# Assignment:
Only the lines from the one containing "You are a GUI" through the final line of the material below should be output, exactly as they stand.

Data listing below:

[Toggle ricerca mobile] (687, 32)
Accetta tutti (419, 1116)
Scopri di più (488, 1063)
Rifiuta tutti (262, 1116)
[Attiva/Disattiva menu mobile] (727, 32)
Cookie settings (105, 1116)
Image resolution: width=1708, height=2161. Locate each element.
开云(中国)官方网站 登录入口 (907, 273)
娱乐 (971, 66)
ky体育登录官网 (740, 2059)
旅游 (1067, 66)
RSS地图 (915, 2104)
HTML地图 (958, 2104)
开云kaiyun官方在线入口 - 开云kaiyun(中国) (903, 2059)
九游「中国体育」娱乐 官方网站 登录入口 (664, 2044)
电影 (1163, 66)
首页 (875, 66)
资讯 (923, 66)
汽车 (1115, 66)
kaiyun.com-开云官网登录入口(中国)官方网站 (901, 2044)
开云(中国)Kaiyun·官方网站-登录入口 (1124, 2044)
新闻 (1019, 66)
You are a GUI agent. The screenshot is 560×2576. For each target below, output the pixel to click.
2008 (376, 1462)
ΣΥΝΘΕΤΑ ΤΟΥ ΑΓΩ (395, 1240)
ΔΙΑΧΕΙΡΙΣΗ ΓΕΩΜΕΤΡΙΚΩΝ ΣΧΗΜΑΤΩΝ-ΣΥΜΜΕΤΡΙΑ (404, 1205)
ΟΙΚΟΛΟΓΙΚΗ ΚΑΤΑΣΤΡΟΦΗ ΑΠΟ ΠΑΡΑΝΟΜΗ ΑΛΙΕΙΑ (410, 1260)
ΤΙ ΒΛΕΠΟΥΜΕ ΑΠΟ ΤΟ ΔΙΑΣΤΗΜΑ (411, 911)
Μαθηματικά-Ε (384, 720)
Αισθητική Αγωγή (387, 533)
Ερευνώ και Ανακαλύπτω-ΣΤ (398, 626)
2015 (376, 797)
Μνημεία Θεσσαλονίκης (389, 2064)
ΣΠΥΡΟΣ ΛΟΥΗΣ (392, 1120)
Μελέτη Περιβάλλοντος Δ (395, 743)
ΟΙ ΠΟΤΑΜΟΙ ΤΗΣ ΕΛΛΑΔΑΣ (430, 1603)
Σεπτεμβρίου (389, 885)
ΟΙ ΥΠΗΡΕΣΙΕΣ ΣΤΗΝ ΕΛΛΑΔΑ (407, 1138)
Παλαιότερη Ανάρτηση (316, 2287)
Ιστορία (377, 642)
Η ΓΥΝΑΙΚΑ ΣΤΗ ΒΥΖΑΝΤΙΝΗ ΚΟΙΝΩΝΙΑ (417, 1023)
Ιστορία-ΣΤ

End of Data listing.

# Response to the exercise:
You are a GUI agent. The screenshot is 560×2576. For each target below, output the pixel to click.
2008 (376, 1462)
ΣΥΝΘΕΤΑ ΤΟΥ ΑΓΩ (395, 1240)
ΔΙΑΧΕΙΡΙΣΗ ΓΕΩΜΕΤΡΙΚΩΝ ΣΧΗΜΑΤΩΝ-ΣΥΜΜΕΤΡΙΑ (404, 1205)
ΟΙΚΟΛΟΓΙΚΗ ΚΑΤΑΣΤΡΟΦΗ ΑΠΟ ΠΑΡΑΝΟΜΗ ΑΛΙΕΙΑ (410, 1260)
ΤΙ ΒΛΕΠΟΥΜΕ ΑΠΟ ΤΟ ΔΙΑΣΤΗΜΑ (411, 911)
Μαθηματικά-Ε (384, 720)
Αισθητική Αγωγή (387, 533)
Ερευνώ και Ανακαλύπτω-ΣΤ (398, 626)
2015 (376, 797)
Μνημεία Θεσσαλονίκης (389, 2064)
ΣΠΥΡΟΣ ΛΟΥΗΣ (392, 1120)
Μελέτη Περιβάλλοντος Δ (395, 743)
ΟΙ ΠΟΤΑΜΟΙ ΤΗΣ ΕΛΛΑΔΑΣ (430, 1603)
Σεπτεμβρίου (389, 885)
ΟΙ ΥΠΗΡΕΣΙΕΣ ΣΤΗΝ ΕΛΛΑΔΑ (407, 1138)
Παλαιότερη Ανάρτηση (316, 2287)
Ιστορία (377, 642)
Η ΓΥΝΑΙΚΑ ΣΤΗ ΒΥΖΑΝΤΙΝΗ ΚΟΙΝΩΝΙΑ (417, 1023)
Ιστορία-ΣΤ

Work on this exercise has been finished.